3.3 PMIx Event Notification - openpmix/openpmix GitHub Wiki

###3.3 PMIx Event Notification The resource manager will be aware of a wide range of events that occur across the system. For the purposes of this discussion, only events that impact the allocated session being served by the PMIx server are considered. These events can be divided into two distinct classes:

  • Job-specific events that directly relate to a job executing within the session. This might include events such as debugger attachment or process failure within a related job. These events are characterized by directly targeting processes within session jobs - i.e., the "procs" parameter of the notification contain members of a job executing within the session. Events in this category are to be immediately delivered to the PMIx server library for delivery to the specified processes. Clients can indicate a desire to register solely for job-specific events by including the PMIX_EVENT_JOB_LEVEL key in their registration call.
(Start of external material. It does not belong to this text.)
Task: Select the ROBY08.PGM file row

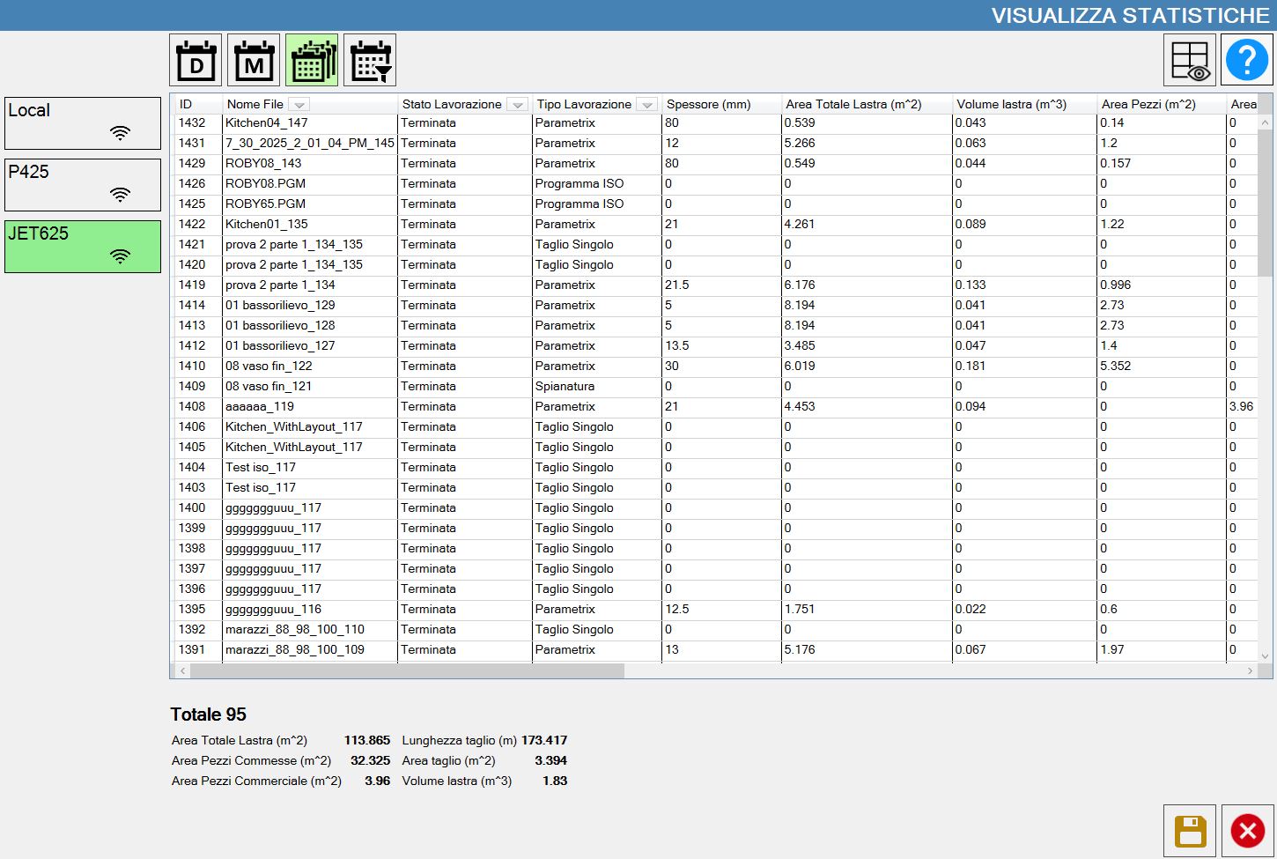Action: tap(713, 184)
  • Environment events that impact the session, but are not directly sent to executing jobs. This is a much broader category of events that includes ECC errors, temperature excursions, and other environmental events directly affecting the session's resources. Note that although these do impact the session's jobs, they are not directly referencing those jobs - i.e., the event is generated without specifying a particular target. Thus, events in this category are to be delivered to the PMIx server library only upon request - i.e., when the PMIx server has registered for those events.

    Note that race conditions can cause the registration to come after events of possible interest (e.g., a memory ECC event that occurs after start of execution but prior to registration). RMs are free to cache events in this category for some time to mitigate this situation, but are not required to do so. Thus, applications must be aware that environment events prior to registration may not be included in notifications.
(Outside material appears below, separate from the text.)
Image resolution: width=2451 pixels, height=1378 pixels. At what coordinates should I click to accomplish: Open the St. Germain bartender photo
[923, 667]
    As above, clients can indicate a desire to register solely for environment events of a given type by include the PMIX_EVENT_ENVIRO_LEVEL key in their registration call.
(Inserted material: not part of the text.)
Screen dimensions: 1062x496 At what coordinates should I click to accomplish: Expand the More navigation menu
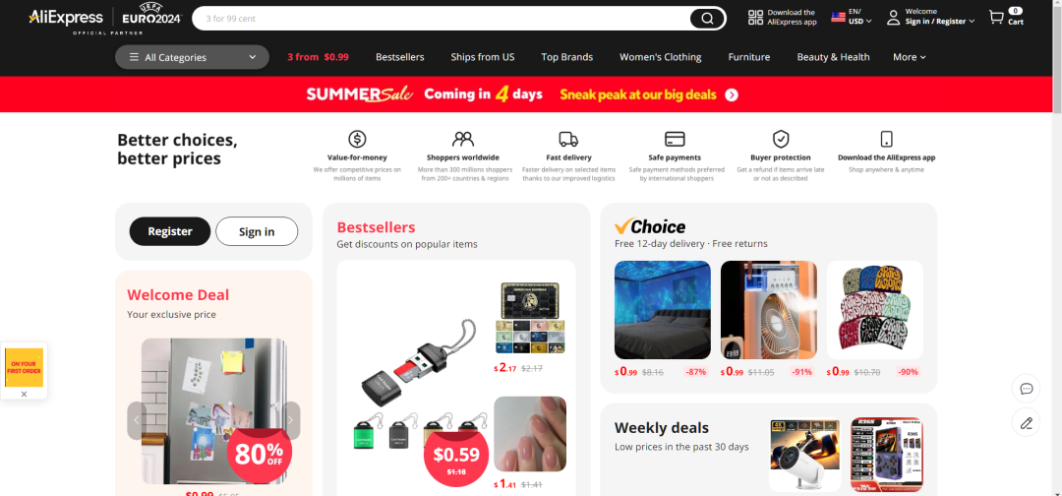tap(909, 57)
The PMIx server will cache any environment events passed to it for a period of time to provide notification to clients that have not yet registered for them. Currently, the PMIx server uses a ring buffer to cache events. The size of the ring buffer defaults to 512 events (as of PMIx 2.0), but can be configured using the PMIx_server_cache_size info key during the call to the PMIx_Server_init API.

Event Registration

Registration of event callbacks is accomplished via the PMIx_Register_event_hdlr API. An array of info keys to describe the events upon which the provided callback is to be executed can include:

  • PMIX_EVENT_HDLR_NAME: a string name identifying the registered handler. This value can be used for debugging purposes to record the status returned by the handler when called, and so that subsequent handlers (called during the precedence chain, as described below) can use the name and value when determining their response.
  • PMIX_EVENT_NAME: an event reporting the specific pmix_status_t value given in this pmix_info_t object. See the enumerated list of status constants in the pmix_common.h file for valid values.
  • PMIX_EVENT_GROUP_NAME: a boolean flag indicating that events contained within the specified group NAME are to be reported. Examples include PMIX_EVENT_GROUP_COMM for events involving communication, and PMIX_EVENT_GROUP_MIGRATE to be notified of process migrations. See the documentation for a particular PMIx release for descriptions of supported groups as these may expand over time.
  • PMIX_EVENT_ORDER_PREPEND: a boolean flag directing that this callback be positioned first in precedence when considering events of the same type (named or group). Default is to append the callback to the end of the current precedence list

Registration of event callbacks that do not provide an array of info keys (beyond the optional PMIX_EVENT_HDLR_NAME) are considered default registrations for purposes of servicing order.

RM-Host Registrations

The RM host daemon is not required to register for any PMIx notifications. The daemon will automatically be notified (without registration) of client connection and finalize, plus any client service requests, via the appropriate server callback functions, if provided. However, internal PMIx server errors (e.g., message protocol violations) will only be reported to the host RM if the RM daemon has registered for event notification, and will specify a NULL value for the target recipients.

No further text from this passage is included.